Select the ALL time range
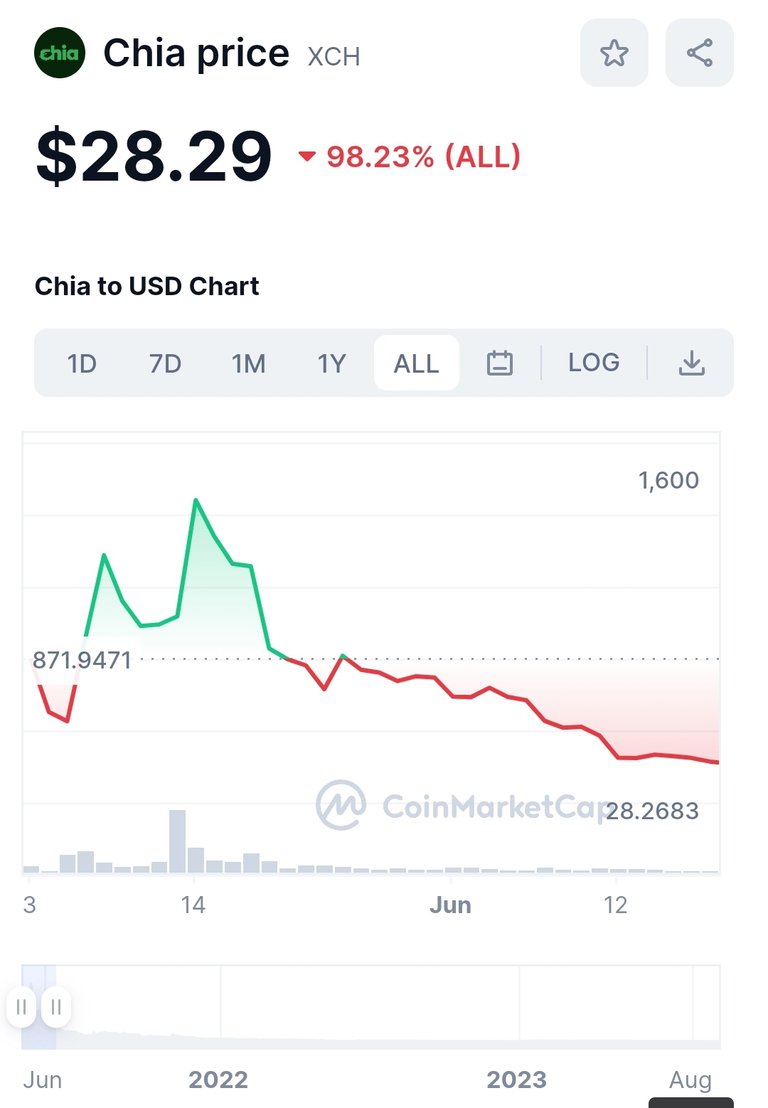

* * *

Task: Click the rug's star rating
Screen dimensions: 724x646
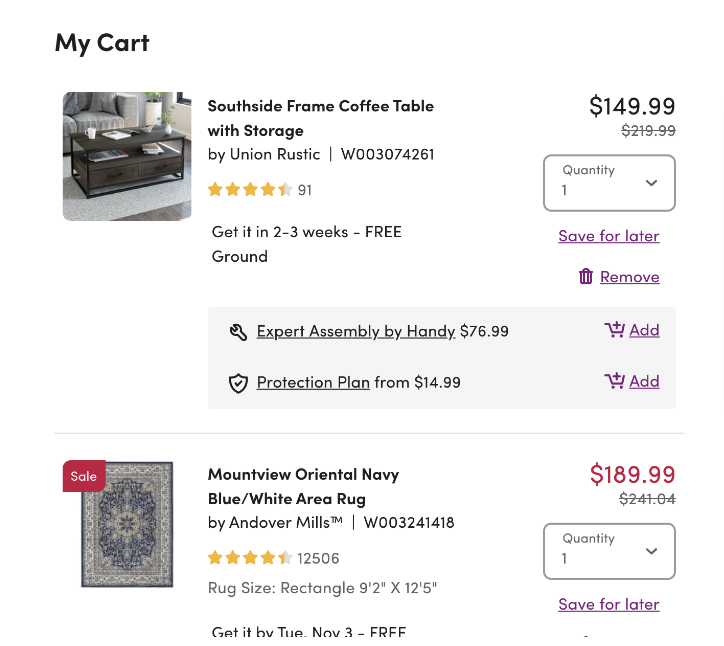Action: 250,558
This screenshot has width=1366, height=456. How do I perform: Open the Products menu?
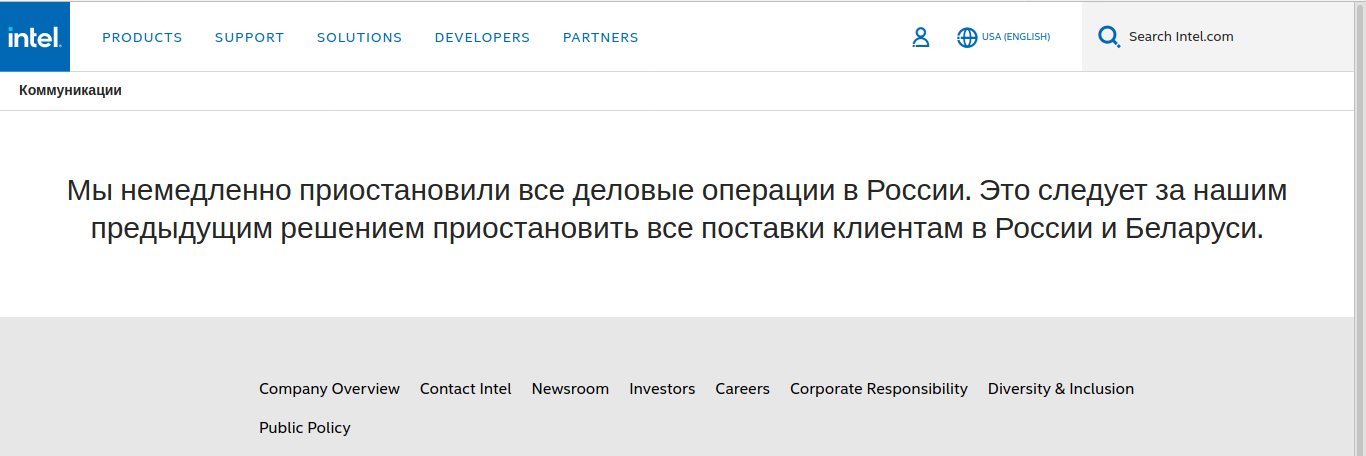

* * *

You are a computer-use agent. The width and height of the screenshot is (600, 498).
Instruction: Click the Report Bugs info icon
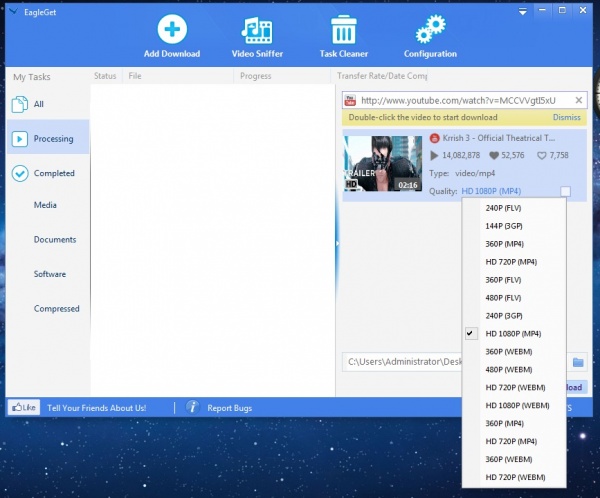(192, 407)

Exercise objective ->
Could you find each line in the entries that contains the string "height" and copy it?

Task response ->
This screenshot has width=1366, height=456. How do I perform: Open the Products menu?
You are a computer-use agent. The width and height of the screenshot is (600, 498).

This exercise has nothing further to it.